[Begin Text passage]
Friday, August 26, 2011

Brian Evenson | Review of McCarthy's Cities of the Plain

Brian Evenson
Review of Cormac McCarthy's Cities of the Plain

Cities of the Plain, Cormac McCarthy. (New York: Alfred A. Knopf, 1998).

The third volume of The Border Trilogy, McCarthy's Cities of the Plain brings together Billy Parham from The Crossing and John Grady Cole from All the Pretty Horses. Beginning in 1952 and set in New Mexico, Cities of the Plain concerns itself with the end of the West. It explores the decline of the cowboy life as Billy and John Grady work on a struggling ranch near El Paso which is about to be bought up by the military.

As in All the Pretty Horses, a romance plot gradually gains importance. John Grady falls in love with a young epileptic whore and Billy struggles to keep him from getting enmeshed in trouble. The novel suffers in the way many movie sequels do: it fails to measure up to either of the two previous volumes. Though McCarthy's style remains sharp and often breathtaking, the book as a whole lacks the accumulated drive of McCarthy's earlier work.
[End Text passage]
▸ **Required work**:
A - Update the passage of the review from "Cities of the Plain, Cormac" to "by the military.", replacing "ranch" with "farm".
B - Decide whether each statement agrees with the review, answering yes or no and quoting the deciding words: (i) The novel begins in 1952. (ii) The ranch is about to be bought up by an oil company. (iii) The reviewer finds the novel stronger than the two earlier volumes.
C - Summarize the review in two sentences.
The lines after the review are not needed for this work.
[Begin Source excerpt]
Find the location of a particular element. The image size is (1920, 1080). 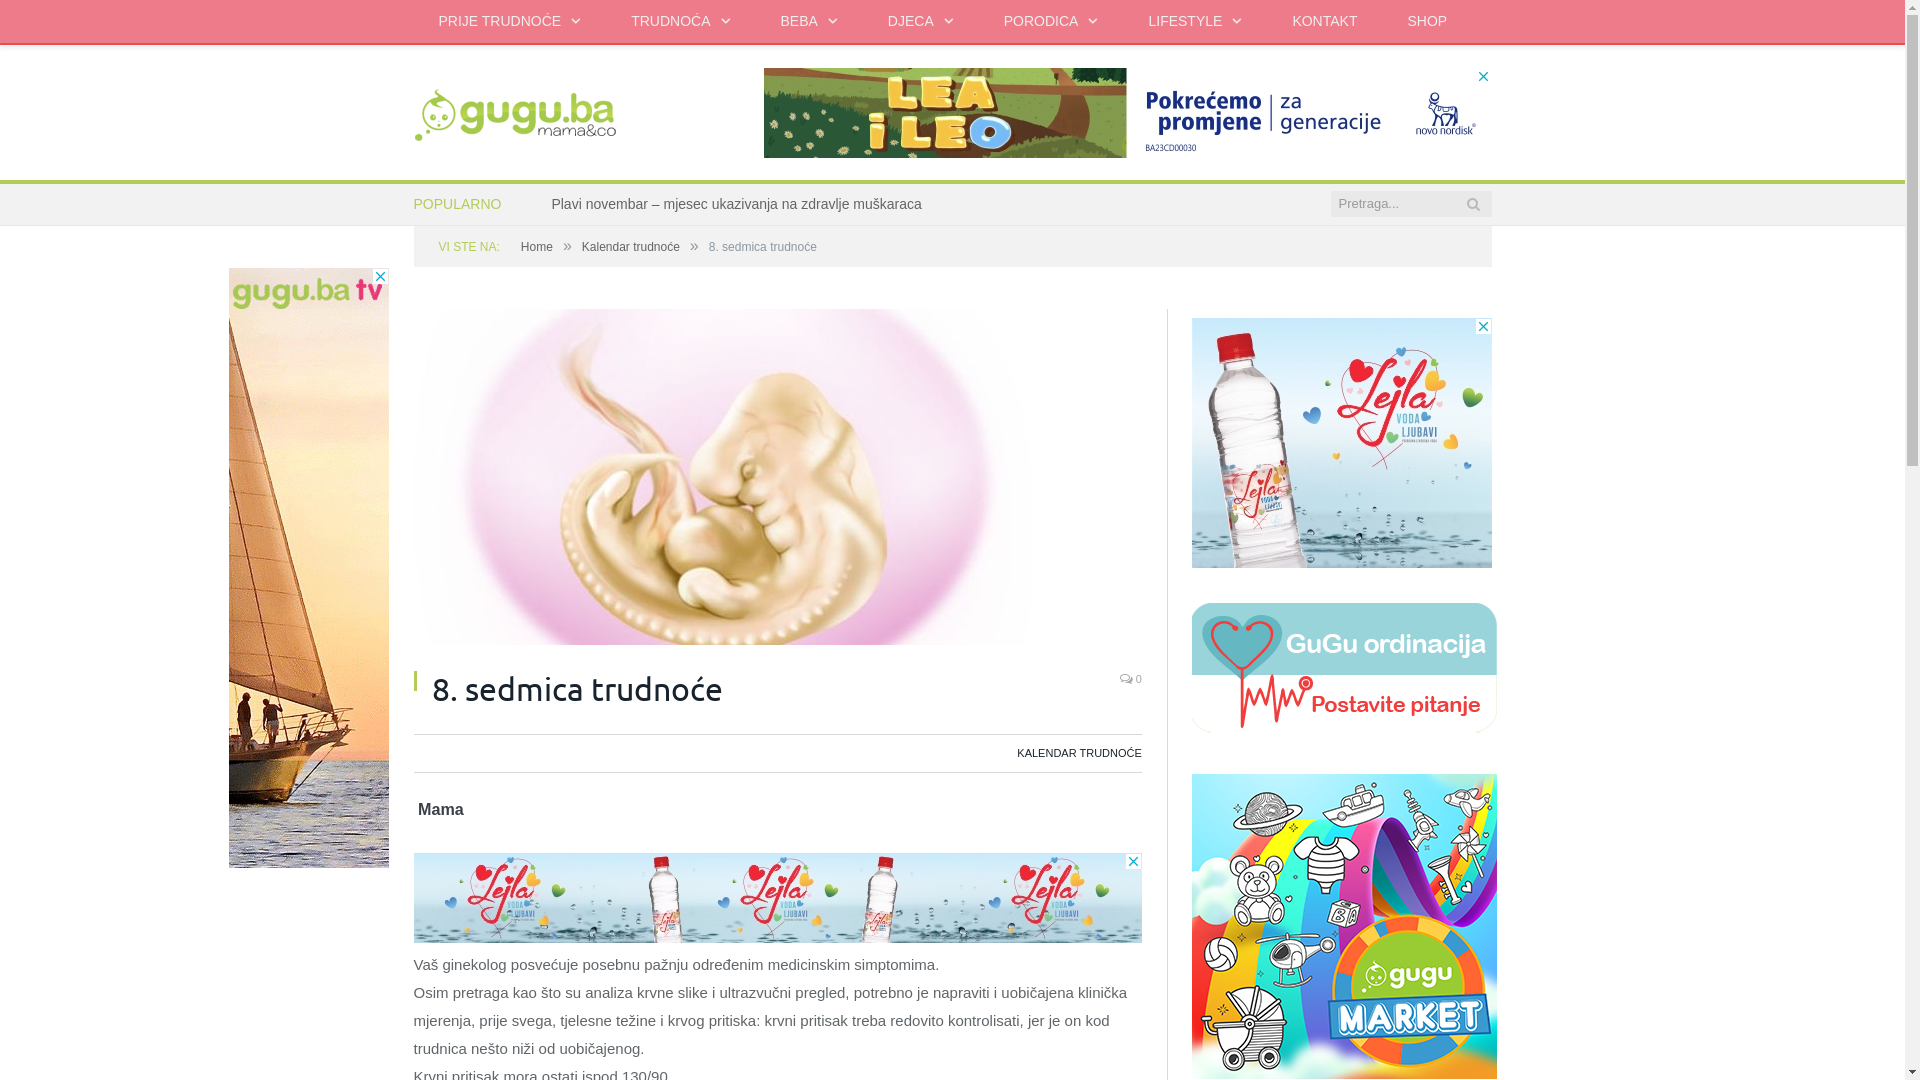

3rd party ad content is located at coordinates (308, 568).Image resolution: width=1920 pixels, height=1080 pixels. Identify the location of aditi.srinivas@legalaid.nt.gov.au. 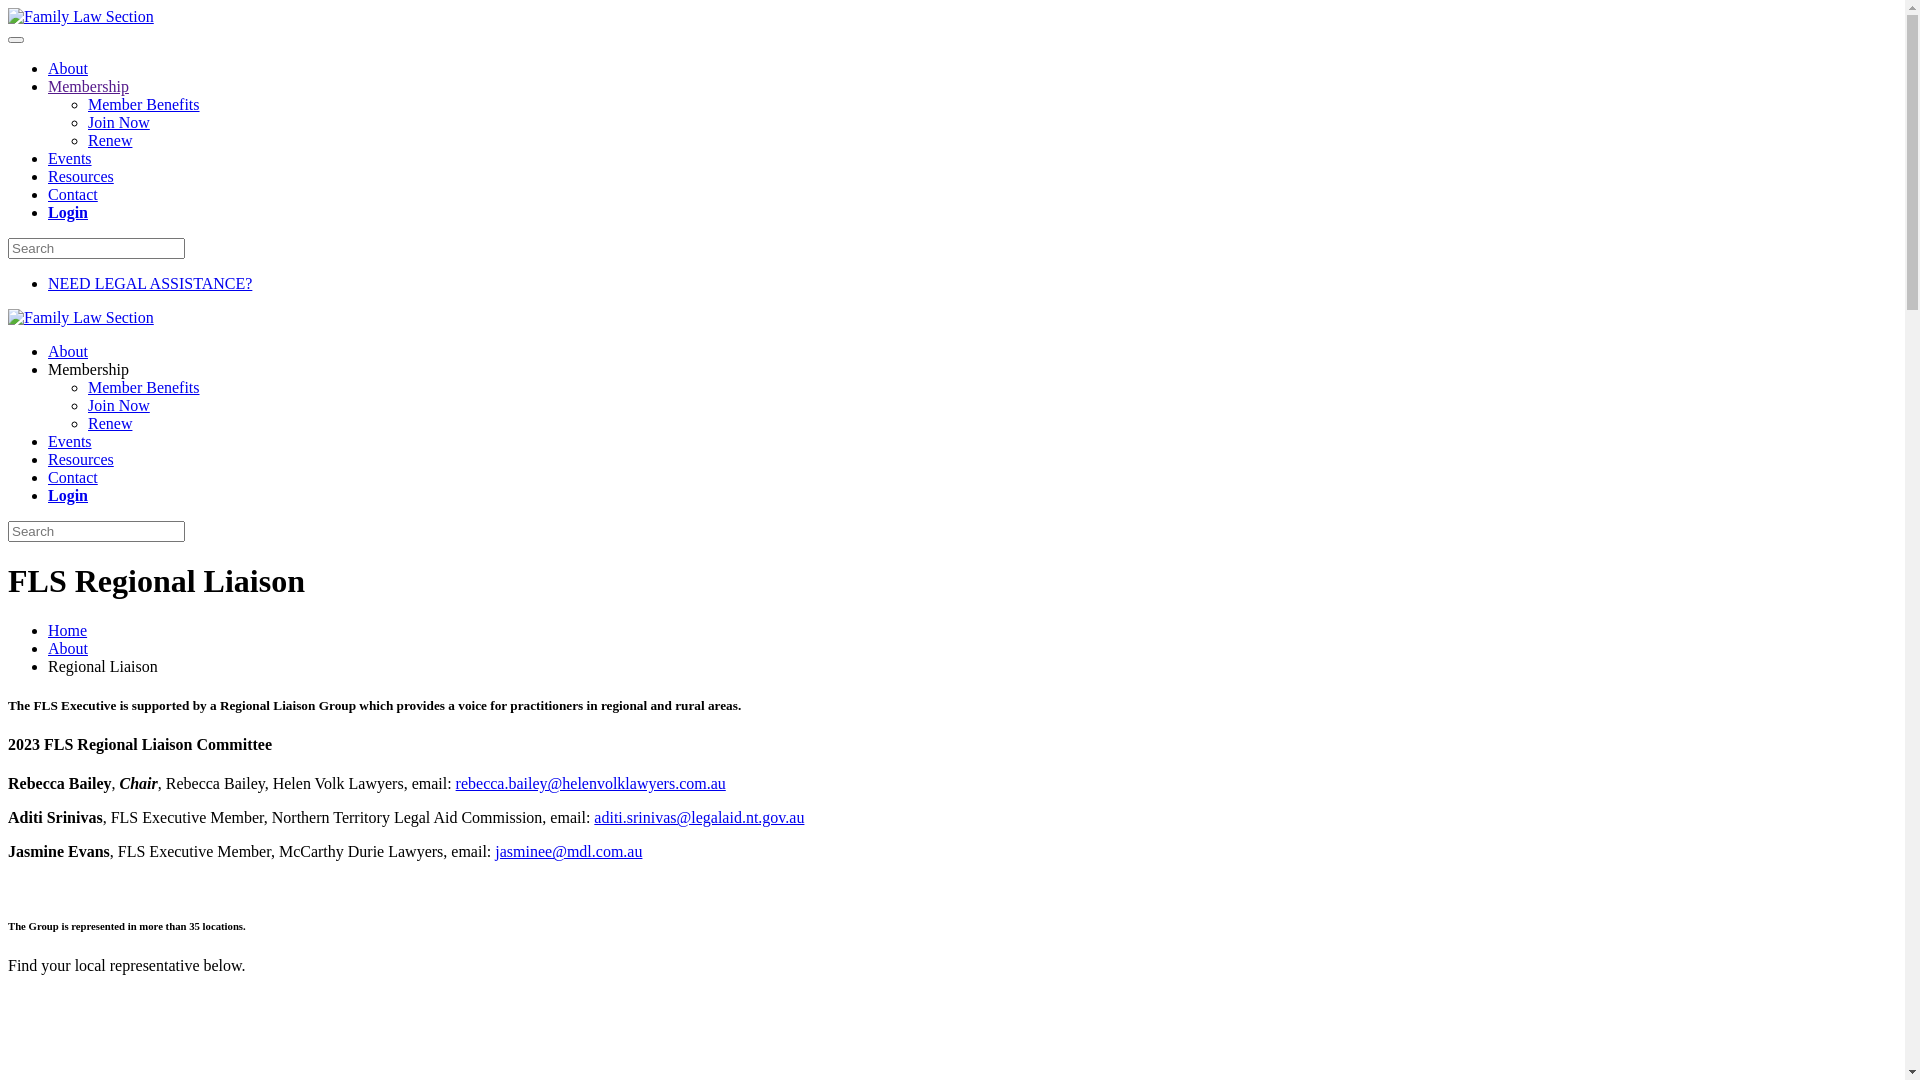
[End Source excerpt]
▸ **Answers for this exercise**:
A -
Cities of the Plain, Cormac McCarthy. (New York: Alfred A. Knopf, 1998).

The third volume of The Border Trilogy, McCarthy's Cities of the Plain brings together Billy Parham from The Crossing and John Grady Cole from All the Pretty Horses. Beginning in 1952 and set in New Mexico, Cities of the Plain concerns itself with the end of the West. It explores the decline of the cowboy life as Billy and John Grady work on a struggling farm near El Paso which is about to be bought up by the military.

B -
(i) Yes: "Beginning in 1952 and set in New Mexico"
(ii) No: "which is about to be bought up by the military"
(iii) No: "it fails to measure up to either of the two previous volumes"

C - Cities of the Plain, the third volume of The Border Trilogy, brings Billy Parham and John Grady Cole together on a struggling ranch near El Paso in 1952 as the cowboy life declines. Although John Grady's romance with a young epileptic whore gains importance and McCarthy's style remains sharp, the review judges that the book fails to measure up to the two previous volumes.